• [The task]: Take the lines from the one with "How do I perform: Click" through the last line of the material below and write them out exactly, without any pictures.
+ + + +
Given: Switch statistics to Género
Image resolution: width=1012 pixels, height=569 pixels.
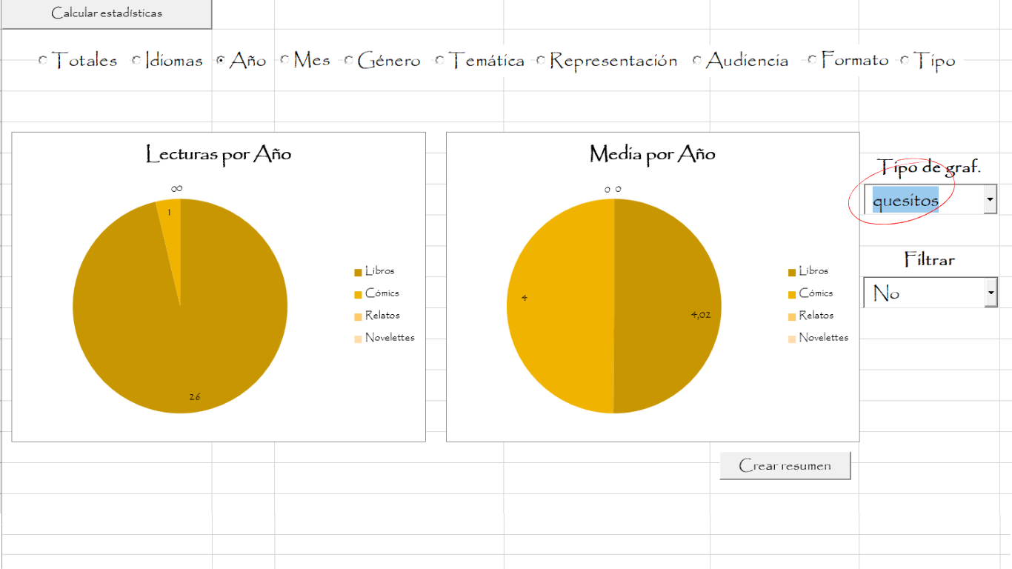Looking at the screenshot, I should (x=349, y=61).
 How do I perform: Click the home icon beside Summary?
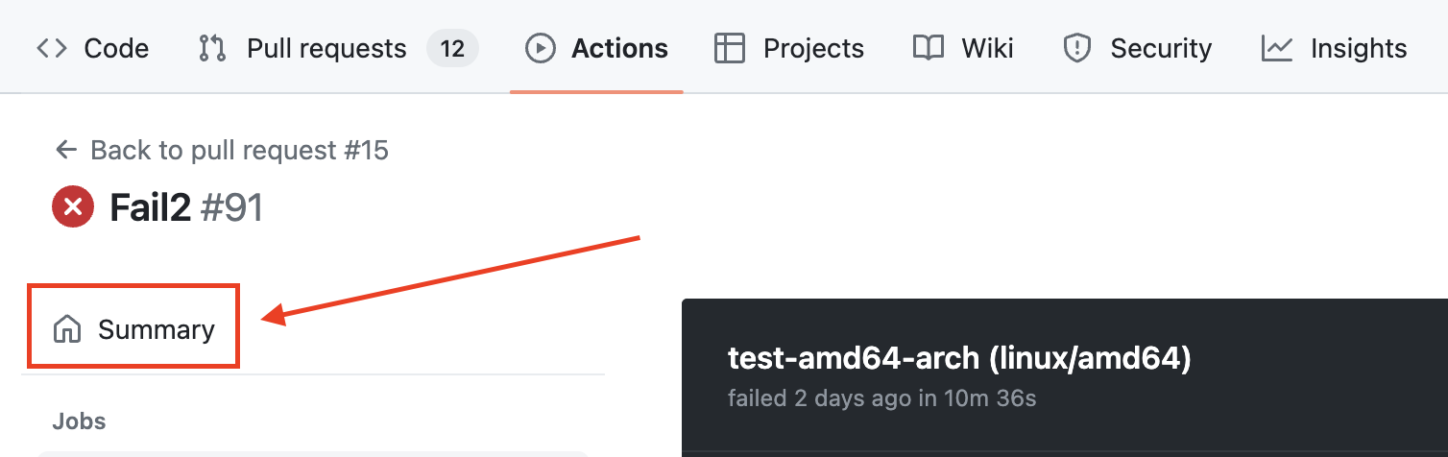pos(67,329)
+ + + +
• [Answer box]:
 How do I perform: Click the home icon beside Summary?
pos(67,329)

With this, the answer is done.